Fakat… İşte bu fakatın çözümü yoktu. Kaleye birinin gizlice girmesi gerekiyordu. İçerde kargaşa çıkarıp dışarıdaki nöbetçileri oraya çekmeliydi. O zaman komutan, askerler, tüm köylüler kaleye kolayca saldırabilirlerdi.

Gecenin ilerlemiş bir saati komutanın konuk kaldığı evin kapısı vuruldu. Bir daha, bir daha… Komutan yattığı yerde doğruldu. “Kim o, kim var orada?” diye sordu.

— Benim komutanım, Halil Efe.

Komutan kapıyı açtı. Gelen adama:

— Hayrola Efe? dedi. Gecenin bu saatinde

kötü bir haber mi var? (1)

— Yok beyim, dedi Halil Efe. İyi haber var, müjde var, müjde! diye yanıtladı komutanı. İçeri girdiler. Halil Efe mindere çöktü. Komutan onun konuşmasını sabırla dinledi.

— Beyim, bu işi çözümledik artık, dedi. Gönlün ferah olsun. İşi bitti bil.

— Nasıl olur Efe? anlat bakalım.

İhtiyar adam ağır ağır anlattı. Evde Nuriye kadınla konuşurlarken söz kaleden açılmış. O zaman kadın ayırdında olmadan öyle sözler söylemiş ki Halil Efe bunları duyunca yerinde duramaz olmuş, komutanın yanına koşmuş.

Komutan, Halil Efe’nin anlattıklarını dikkatle dinledi. Çok heyecanlanmıştı. Arada sorular sorarak kimi kuşkularını giderdi. Sonra Halil Efe’ye:

— Şu çocuğu hemen getir bana, dedi.

Halil Efe dışarı çıktı. İhtiyar bir adamdan beklenmeyen bir çeviklikle uzaklaştı. Bu sırada öbür evlerde kalan üç subay komutanın yanına geldi.

Yüzbaşı durumu onlara da anlattı.

— Senin adın ne yiğidim?

— Ali. Bana Cambaz Ali, derler beyim.

Subaylar çocuğa dikkatle baktılar. Cılız, ufak tefek bir şeydi. Ama çok çevik olduğu belli oluyordu.

Komutan çocuğun başını okşadı. Ona:

— Anlat bakalım, dedi. Kaleye girecek bir yol biliyormuşsun sen. Nasıl bir yol bu?

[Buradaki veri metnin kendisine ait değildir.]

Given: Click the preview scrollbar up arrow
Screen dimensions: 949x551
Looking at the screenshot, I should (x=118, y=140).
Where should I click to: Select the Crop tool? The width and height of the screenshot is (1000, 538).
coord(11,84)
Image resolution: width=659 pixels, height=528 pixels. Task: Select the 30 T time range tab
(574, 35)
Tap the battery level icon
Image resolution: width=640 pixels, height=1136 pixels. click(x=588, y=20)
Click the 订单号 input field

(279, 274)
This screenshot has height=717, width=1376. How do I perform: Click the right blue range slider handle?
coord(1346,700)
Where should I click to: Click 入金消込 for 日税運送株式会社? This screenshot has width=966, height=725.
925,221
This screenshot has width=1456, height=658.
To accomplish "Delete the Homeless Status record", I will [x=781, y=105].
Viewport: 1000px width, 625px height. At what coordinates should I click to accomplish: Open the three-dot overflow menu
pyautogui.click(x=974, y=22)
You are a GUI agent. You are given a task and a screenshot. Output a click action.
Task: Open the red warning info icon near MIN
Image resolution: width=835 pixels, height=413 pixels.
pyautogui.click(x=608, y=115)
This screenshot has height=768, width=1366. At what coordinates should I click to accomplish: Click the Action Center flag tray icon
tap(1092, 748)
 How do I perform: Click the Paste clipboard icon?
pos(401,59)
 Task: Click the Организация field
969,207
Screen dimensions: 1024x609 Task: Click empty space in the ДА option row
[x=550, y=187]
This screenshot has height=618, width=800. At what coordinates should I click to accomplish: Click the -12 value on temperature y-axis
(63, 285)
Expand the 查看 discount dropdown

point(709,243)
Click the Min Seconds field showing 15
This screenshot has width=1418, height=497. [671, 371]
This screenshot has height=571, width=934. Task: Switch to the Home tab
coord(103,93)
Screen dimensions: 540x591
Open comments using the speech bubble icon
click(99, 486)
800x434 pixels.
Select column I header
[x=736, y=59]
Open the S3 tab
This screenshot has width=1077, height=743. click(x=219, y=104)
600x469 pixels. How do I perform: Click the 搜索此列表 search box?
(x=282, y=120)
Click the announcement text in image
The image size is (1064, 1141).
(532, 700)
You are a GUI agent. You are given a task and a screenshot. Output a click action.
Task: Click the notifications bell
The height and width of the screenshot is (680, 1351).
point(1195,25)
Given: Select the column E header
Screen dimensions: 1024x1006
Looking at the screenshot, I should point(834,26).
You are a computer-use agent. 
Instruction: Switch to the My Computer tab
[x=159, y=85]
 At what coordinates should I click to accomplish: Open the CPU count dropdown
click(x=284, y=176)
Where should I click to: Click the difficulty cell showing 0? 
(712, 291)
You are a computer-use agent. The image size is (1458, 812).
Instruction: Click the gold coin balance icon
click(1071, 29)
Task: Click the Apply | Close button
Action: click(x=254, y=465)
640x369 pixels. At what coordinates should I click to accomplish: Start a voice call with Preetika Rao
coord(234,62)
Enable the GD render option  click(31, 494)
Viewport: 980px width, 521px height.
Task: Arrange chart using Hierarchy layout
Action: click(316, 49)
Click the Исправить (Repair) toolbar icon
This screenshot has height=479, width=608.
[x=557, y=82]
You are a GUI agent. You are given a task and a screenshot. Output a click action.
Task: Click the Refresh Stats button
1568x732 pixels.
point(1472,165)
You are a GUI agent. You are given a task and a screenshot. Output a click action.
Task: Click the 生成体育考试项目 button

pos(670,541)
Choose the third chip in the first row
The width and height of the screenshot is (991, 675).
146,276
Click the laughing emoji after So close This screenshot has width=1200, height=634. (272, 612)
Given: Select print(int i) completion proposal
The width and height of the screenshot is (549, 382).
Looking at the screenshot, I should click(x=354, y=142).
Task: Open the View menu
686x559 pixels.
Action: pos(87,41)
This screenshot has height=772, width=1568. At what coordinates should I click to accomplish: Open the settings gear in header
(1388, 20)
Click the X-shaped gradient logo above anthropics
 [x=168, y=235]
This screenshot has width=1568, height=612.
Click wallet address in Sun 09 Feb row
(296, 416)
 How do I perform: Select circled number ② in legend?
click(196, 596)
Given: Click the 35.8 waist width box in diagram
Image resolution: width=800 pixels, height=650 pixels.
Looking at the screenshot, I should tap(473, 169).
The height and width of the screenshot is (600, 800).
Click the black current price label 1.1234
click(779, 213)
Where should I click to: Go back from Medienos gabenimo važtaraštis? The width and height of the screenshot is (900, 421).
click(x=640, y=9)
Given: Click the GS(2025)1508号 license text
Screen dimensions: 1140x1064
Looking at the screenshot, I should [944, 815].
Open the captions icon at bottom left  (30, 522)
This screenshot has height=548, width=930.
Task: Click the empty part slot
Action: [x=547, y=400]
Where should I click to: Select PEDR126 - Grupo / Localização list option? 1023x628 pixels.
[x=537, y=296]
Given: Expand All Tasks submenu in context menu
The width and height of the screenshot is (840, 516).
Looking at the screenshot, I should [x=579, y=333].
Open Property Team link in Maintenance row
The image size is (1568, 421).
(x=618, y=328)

Ali bu soruya çok sevinmişti? Hiç düşünmeden:

— Bilirim, bilirim, dedi.

Sonra düşman gelmeden birkaç ay önce o sarp kayalıklara nasıl tırmandığını, kayalıklarda bir yarık bulduğunu, bu yarıktan içeriye girince dar bir yol gördüğünü, oradan sürüne sürüne ilerleyince yolun giderek genişleyip tavanın yükseldiğini anlattı.

 

Cambaz Ali, bu yolu sonuna dek izlemiş, sonunda kalenin mahzenlerine ulaşmıştı. Bunları arkadaşlarına anlatmıştı. Ama o gün için kale hiçbir önem taşımıyordu. Oraya uzanan gizli yol kimsenin ilgisini çekmemişti. Bu olay unutulup gitmişti.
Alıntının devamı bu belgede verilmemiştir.